What you should do: Rewrite the entries from the very start through the line containing "tap(377, 354)", keeping every line including the requests. Add 49 to each coordinate in the answers.

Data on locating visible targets
● ● ● ● ● ● ●
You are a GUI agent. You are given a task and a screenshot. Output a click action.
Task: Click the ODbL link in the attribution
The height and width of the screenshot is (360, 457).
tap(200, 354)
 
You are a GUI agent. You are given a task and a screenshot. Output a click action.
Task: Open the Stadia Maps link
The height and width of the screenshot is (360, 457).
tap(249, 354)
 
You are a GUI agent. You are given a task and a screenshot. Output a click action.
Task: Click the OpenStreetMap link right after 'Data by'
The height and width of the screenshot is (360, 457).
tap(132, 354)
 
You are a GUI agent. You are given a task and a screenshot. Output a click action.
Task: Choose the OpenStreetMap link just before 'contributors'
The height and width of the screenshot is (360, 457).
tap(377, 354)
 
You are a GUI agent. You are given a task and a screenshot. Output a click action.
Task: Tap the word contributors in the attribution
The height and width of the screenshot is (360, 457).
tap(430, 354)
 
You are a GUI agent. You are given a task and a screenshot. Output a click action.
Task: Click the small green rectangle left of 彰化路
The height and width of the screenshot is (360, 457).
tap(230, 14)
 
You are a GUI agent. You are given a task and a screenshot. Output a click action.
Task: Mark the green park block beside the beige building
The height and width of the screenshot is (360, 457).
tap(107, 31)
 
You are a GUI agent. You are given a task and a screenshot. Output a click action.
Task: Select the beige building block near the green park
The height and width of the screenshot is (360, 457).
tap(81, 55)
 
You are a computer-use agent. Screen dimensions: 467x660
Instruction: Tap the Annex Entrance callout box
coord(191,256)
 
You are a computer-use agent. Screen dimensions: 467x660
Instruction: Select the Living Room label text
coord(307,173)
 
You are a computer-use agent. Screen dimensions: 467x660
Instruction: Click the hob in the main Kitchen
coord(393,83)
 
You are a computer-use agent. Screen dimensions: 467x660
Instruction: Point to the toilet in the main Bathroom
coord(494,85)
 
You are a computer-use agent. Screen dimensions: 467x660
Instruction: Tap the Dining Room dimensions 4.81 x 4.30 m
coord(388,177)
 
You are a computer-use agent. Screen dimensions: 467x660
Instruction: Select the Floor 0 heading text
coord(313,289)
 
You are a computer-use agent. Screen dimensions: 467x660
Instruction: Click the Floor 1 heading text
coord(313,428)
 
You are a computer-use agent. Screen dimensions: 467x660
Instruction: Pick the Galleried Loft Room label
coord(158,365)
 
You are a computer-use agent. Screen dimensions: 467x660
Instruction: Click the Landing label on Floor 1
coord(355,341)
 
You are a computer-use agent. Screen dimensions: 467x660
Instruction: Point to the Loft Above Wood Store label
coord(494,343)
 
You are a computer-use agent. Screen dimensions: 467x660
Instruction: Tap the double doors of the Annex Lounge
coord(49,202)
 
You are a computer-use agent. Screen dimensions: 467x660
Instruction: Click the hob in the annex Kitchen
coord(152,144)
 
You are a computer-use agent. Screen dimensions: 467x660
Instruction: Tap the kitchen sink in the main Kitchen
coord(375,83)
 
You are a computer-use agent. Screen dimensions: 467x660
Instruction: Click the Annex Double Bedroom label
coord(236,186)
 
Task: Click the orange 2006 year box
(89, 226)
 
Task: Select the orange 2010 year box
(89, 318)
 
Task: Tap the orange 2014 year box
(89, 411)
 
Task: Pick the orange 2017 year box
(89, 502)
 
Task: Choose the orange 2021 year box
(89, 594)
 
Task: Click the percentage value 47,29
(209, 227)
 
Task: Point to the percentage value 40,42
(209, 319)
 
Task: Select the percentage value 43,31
● ● ● ● ● ● ●
Expected output:
You are a GUI agent. You are given a task and a screenshot. Output a click action.
Task: Click the ODbL link in the attribution
The height and width of the screenshot is (360, 457).
tap(249, 403)
 
You are a GUI agent. You are given a task and a screenshot. Output a click action.
Task: Open the Stadia Maps link
The height and width of the screenshot is (360, 457).
tap(298, 403)
 
You are a GUI agent. You are given a task and a screenshot. Output a click action.
Task: Click the OpenStreetMap link right after 'Data by'
The height and width of the screenshot is (360, 457).
tap(181, 403)
 
You are a GUI agent. You are given a task and a screenshot. Output a click action.
Task: Choose the OpenStreetMap link just before 'contributors'
The height and width of the screenshot is (360, 457).
tap(426, 403)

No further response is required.